Blessed are You, Adonai, our God, Ruler of the Universe, who sanctifies us with mitzvot and commands us to affix a mezuzah.
3. Blessings we recite at remarkable times and events:
Example: Blessing when we hear that someone has died.
Baruch Dayan ha’emet.
Blessed is the true Judge.
There are many, many Jewish blessings to be said for every kind of food, for many mitzvot, and for many different events and experiences. To learn more blessings, there is a list of blessings of various sorts in the Reform Judaism website.
If you listen carefully in the daily and Shabbat worship services, those are also made up of blessings: there are blessings before and after the Shema, and the Amidah is a series of blessings, stacked up like the sacrifices on the Temple altar of old.
If you wonder why Jews make blessings, read this: Why Bless?
If you recite Jewish blessings, when and why do you do so?
10 thoughts on “Basics of Blessings”
Daily blessings are a way of filling me with the joy of life. Just giving thanks for the daily wonders I do and experience are such thoughtful ways to be positive I cannot imagine not doing these small acts of thanks.
“Why bless?” Why not?
I always say the Shema when flying and hoping for a good landing/take off. And Mi Sheberakh when someone is sick.
A blessing is one way to not take for granted. A blessing is a feeling. A blessing is a blessing.
B’rachot for me represent the flow of energy that circulates. Saying a blessing is the way to acknowledge the perception of that flow: sometimes the energy is positive, sometimes it is not, like with electricity where there is positive and negative and if not both are present, it simply does not work.
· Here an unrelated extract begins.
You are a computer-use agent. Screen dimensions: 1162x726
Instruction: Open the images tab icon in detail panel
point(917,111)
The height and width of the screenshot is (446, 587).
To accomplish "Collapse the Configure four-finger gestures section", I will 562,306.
There is a b’racha for good and a b’racha for not so good things in life because sometimes things happen that we would not want to happen, because they scare us or make us feel bad, sad or depleted.
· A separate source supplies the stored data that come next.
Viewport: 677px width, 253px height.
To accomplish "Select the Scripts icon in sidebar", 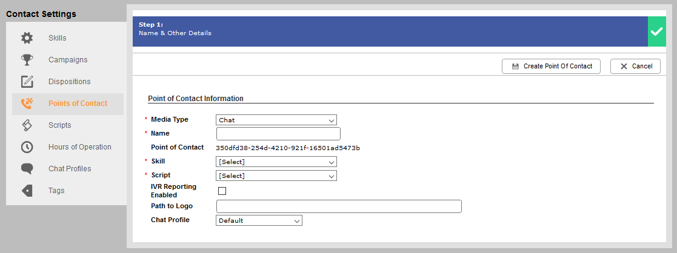I will click(x=27, y=125).
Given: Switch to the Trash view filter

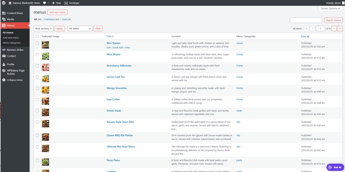Looking at the screenshot, I should (x=66, y=20).
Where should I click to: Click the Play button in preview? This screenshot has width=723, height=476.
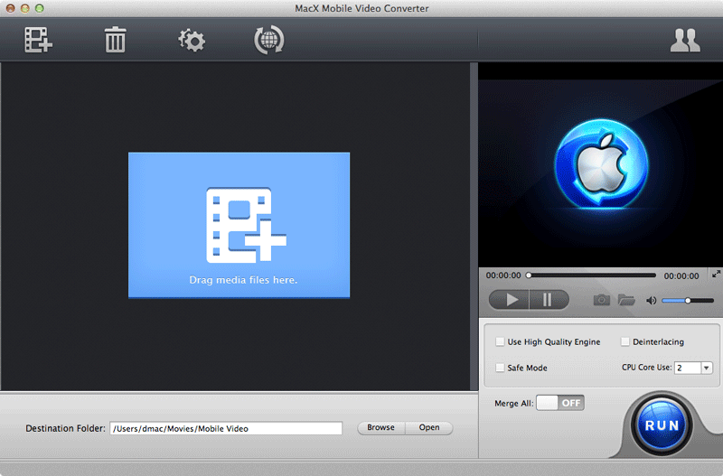509,300
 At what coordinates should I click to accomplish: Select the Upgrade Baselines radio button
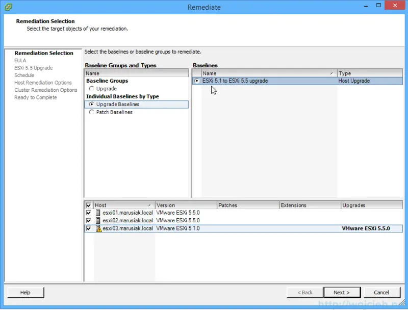[91, 104]
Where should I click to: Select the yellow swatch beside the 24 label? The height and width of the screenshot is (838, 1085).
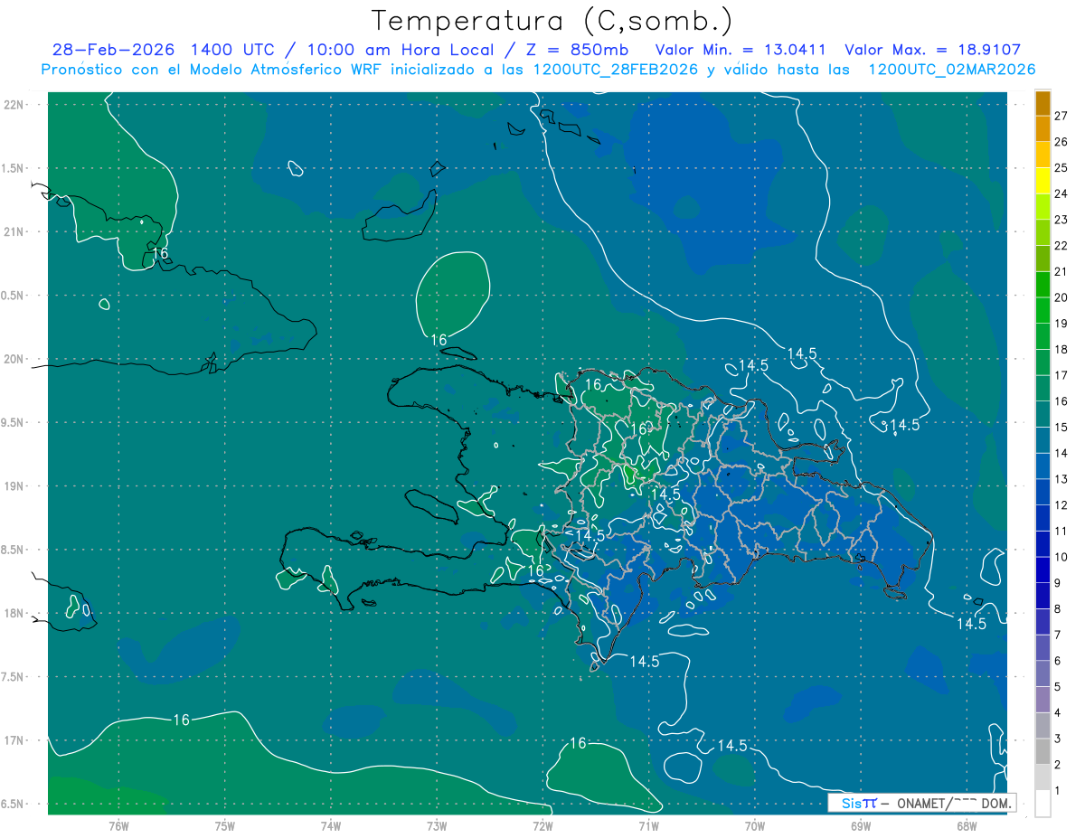[1043, 193]
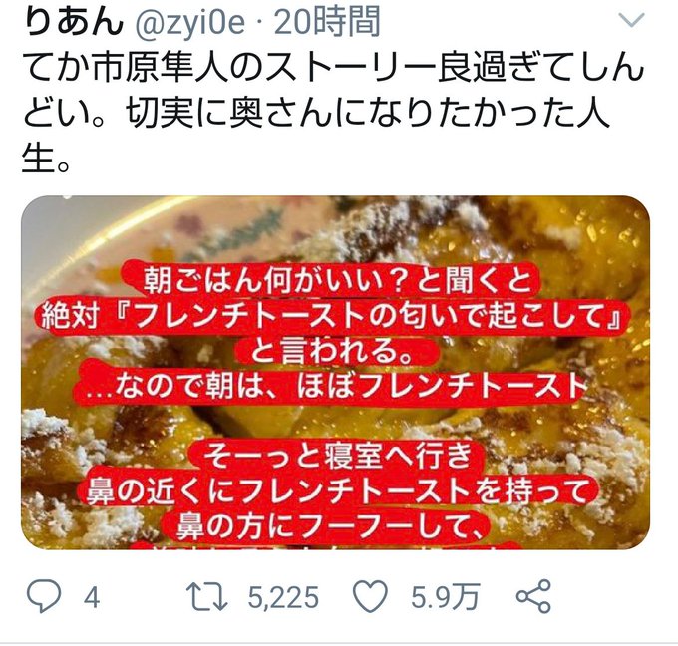The image size is (678, 646).
Task: Retweet this post using the arrows icon
Action: tap(206, 597)
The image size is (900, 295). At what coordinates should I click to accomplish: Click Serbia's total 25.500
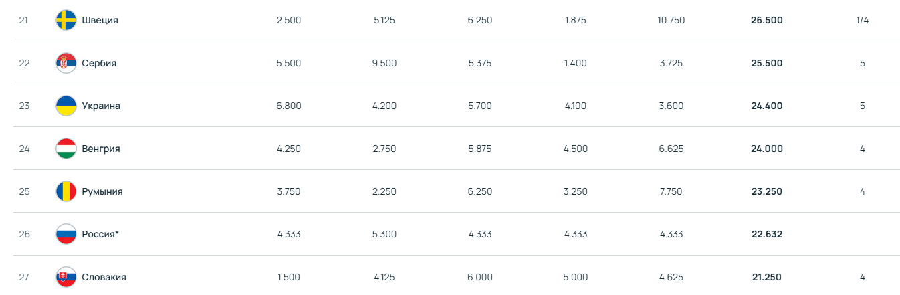click(766, 63)

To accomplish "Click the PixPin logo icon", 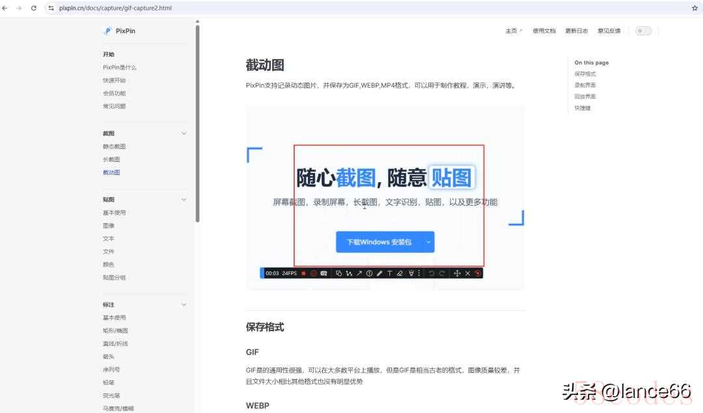I will pyautogui.click(x=107, y=31).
I love the idea that we can say a hundred blessings each day because it reminds me of the source of that energy, even when I tend to forget it.
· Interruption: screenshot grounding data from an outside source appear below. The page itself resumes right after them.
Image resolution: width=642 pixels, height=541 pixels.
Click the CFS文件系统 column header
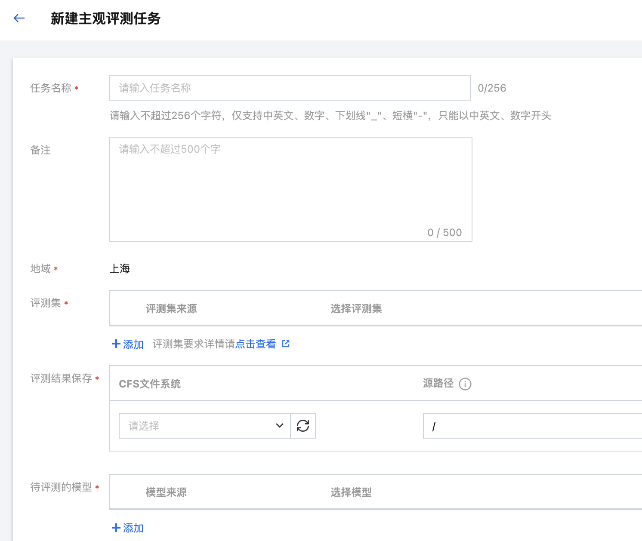point(150,384)
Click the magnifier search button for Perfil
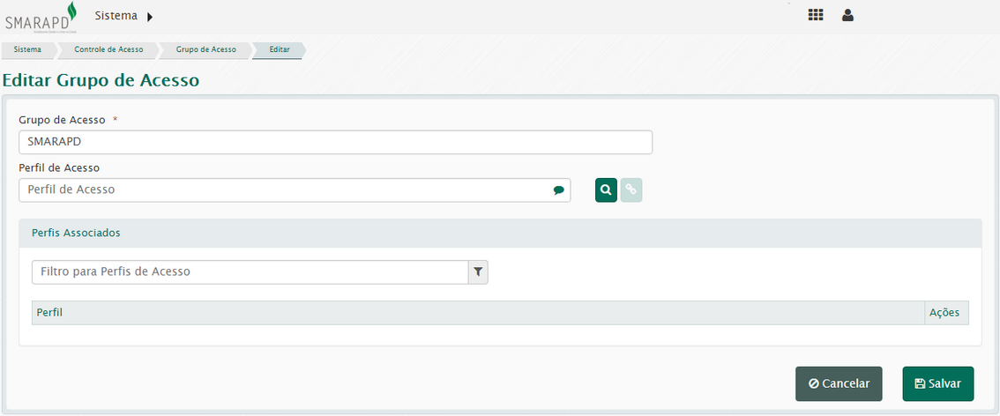 coord(606,190)

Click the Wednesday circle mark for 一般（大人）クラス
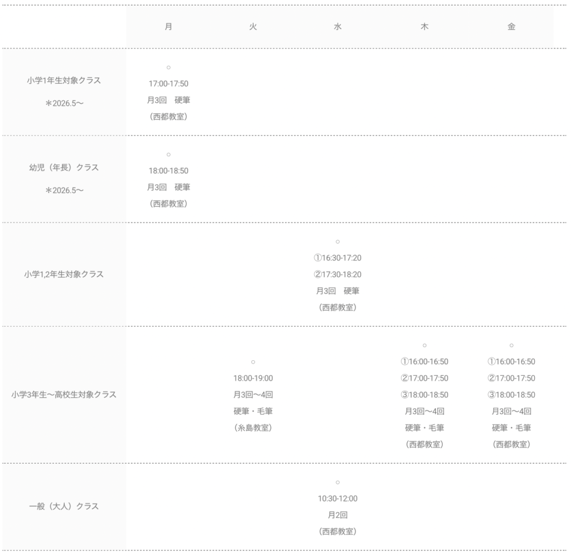pyautogui.click(x=337, y=482)
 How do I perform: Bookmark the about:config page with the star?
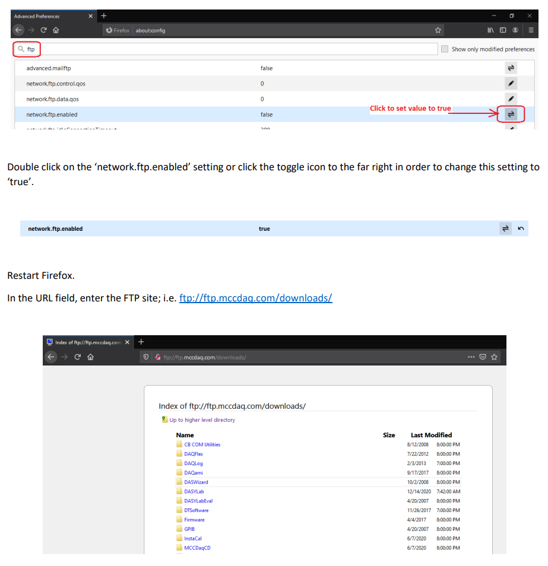tap(438, 30)
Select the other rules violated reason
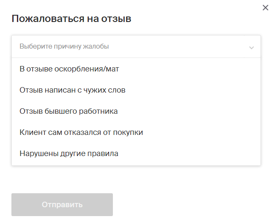Image resolution: width=271 pixels, height=222 pixels. tap(69, 153)
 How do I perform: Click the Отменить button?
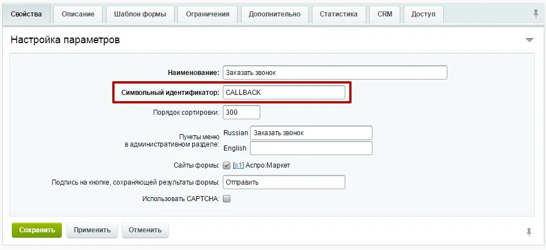point(145,230)
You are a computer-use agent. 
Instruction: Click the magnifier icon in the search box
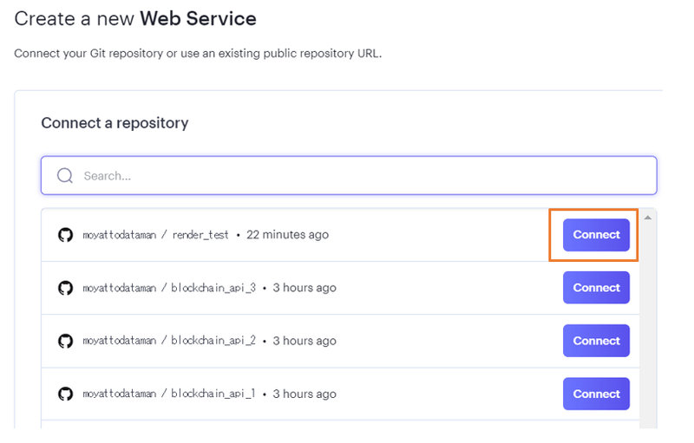click(65, 176)
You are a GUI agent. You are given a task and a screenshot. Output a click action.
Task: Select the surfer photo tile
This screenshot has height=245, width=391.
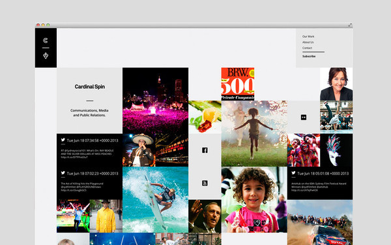click(x=155, y=199)
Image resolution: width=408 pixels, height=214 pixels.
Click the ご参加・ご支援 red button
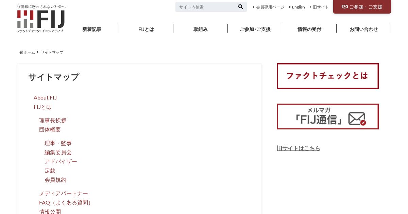pyautogui.click(x=362, y=7)
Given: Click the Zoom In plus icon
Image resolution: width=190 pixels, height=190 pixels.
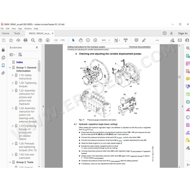Looking at the screenshot, I should click(x=95, y=40).
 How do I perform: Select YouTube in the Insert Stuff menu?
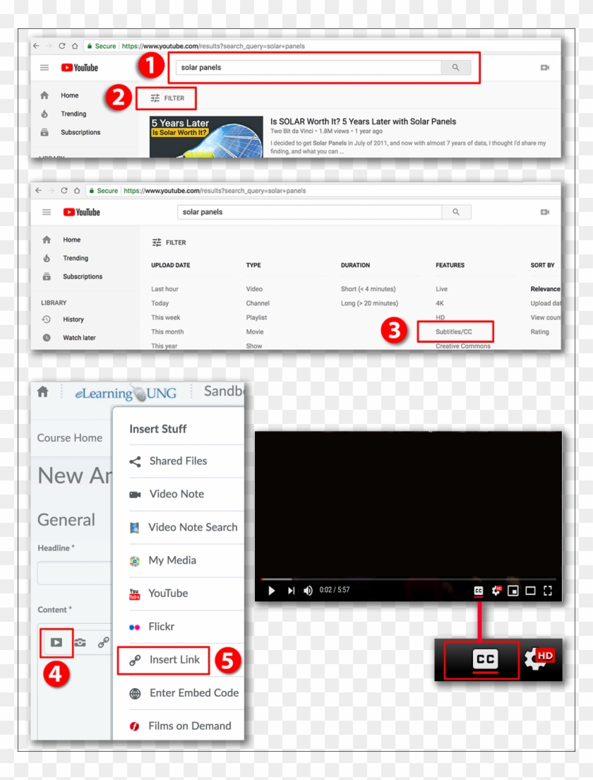pos(167,593)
What an apt way to think about blessings! We perceive the flow of energy and particularly.
What an apt way to think about blessings!
Merci, Otir! I always say the Shema when I hear a siren (fire engine or ambulance). Starting today, I will add the Shema when I hear or read about a national “leader” committing evil. Wish me luck!
When we first started the journey towards conversion, I wasn’t sure which blessings to say. It was so interesting how Judaism is specific about the type of food matching the blessing–vegetables, fruit, wine, bread, or even mizonot–things that are like bread but not actually bread. So we would look at all the ingredients in the food and say each blessing for that part of the food. Then my rabbi told me you can just pick one. But, I kind of miss going through all the blessings–it made a more memorable pause before rushing through a meal.
I ebb and flow with blessings, I admit, but when I say them, they enrich my life. Their specificity encourages attention. If Hebrew is difficult for you remember that improvising in a more familiar language is also fine!